Using this method the 210KB file from earlier can be reduced all the way to just 29KB, albeit with quite hideous image artefacts. Ideally you should re-save a wide variety of your images at various quality settings and inspect the outcome so you can decide which setting works best for you overall. But if you just want to get on with it, I’d recommend 7.

Rolling it all together

I guess by now you might be thinking “yeah, that’s great and all but I don’t have time to do all that to every single photo I upload”. Well the Photoshop developers thought that too so they gave us a really easy way to automate the entire process!

From within Photoshop click the File menu, move down to Scripts and click Image Processor from the pop-out menu. You will now see a dialogue window with four numbered steps. Set it up to look like this screenshot and you’re essentially done.

In step 1 you must select the folder which contains the original images you want to resize and recompress.

In step 2 you should select the output folder, Photoshop does not want to overwrite your originals so create a new folder to store the new images.

Step 3 is where we choose a JPEG quality value and a new width and/or height. If you specify a width but leave the height empty, as in this screenshot, the original aspect ratio of the image will be maintained (this is definitely desirable).

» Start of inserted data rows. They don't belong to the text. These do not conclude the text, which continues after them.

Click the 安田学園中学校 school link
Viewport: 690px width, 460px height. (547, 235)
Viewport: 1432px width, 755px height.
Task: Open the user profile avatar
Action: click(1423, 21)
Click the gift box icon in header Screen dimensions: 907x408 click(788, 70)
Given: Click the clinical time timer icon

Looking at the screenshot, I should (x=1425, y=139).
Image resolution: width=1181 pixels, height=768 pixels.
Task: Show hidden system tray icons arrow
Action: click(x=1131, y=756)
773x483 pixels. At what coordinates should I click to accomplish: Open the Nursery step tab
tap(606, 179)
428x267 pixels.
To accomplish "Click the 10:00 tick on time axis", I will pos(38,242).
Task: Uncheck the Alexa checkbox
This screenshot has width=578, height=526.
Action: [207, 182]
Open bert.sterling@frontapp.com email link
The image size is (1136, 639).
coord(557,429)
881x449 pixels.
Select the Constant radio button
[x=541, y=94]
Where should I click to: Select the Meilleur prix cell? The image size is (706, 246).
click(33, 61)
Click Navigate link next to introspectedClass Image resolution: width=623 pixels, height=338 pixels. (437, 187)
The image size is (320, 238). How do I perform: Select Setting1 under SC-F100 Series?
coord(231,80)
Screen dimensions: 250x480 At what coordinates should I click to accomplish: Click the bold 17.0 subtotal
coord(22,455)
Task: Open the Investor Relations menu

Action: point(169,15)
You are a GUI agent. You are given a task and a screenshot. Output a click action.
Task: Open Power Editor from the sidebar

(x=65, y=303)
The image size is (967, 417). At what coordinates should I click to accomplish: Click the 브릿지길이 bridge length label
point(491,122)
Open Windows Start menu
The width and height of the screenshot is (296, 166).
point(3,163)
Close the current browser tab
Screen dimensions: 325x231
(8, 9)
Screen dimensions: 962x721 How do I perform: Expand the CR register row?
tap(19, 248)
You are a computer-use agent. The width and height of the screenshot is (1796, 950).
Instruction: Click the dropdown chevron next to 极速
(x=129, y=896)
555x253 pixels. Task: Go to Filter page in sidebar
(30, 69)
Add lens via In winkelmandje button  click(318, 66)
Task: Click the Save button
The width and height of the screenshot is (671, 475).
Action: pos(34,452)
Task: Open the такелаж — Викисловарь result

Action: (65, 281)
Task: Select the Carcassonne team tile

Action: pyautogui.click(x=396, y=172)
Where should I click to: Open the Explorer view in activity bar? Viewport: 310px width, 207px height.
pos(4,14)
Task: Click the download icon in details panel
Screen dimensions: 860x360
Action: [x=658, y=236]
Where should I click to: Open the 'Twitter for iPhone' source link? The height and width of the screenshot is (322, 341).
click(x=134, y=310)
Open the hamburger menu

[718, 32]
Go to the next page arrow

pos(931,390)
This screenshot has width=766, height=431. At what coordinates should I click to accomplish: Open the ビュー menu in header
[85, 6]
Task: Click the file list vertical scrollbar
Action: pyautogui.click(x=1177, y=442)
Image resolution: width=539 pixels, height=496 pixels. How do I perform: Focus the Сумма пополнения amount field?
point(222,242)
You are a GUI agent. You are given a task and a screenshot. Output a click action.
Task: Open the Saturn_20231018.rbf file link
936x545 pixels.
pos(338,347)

Finally, click Run and sit back and relax while your computer does all the work for you.

Results

Resizing and resampling all images before uploading was, without doubt, the single most effective change we made to our website. In fact, the results were so good that I went back through all the images ever uploaded to our server and recompressed them all. There was around 90,000 files and it took our spare computer over a week, working 24×7, to get through them all but the impact on page loads was immediate.

And as an unexpected bonus, it cut our server’s bandwidth usage by two-thirds which came in quite handy yesterday when the launch of the print magazine went kinda viral.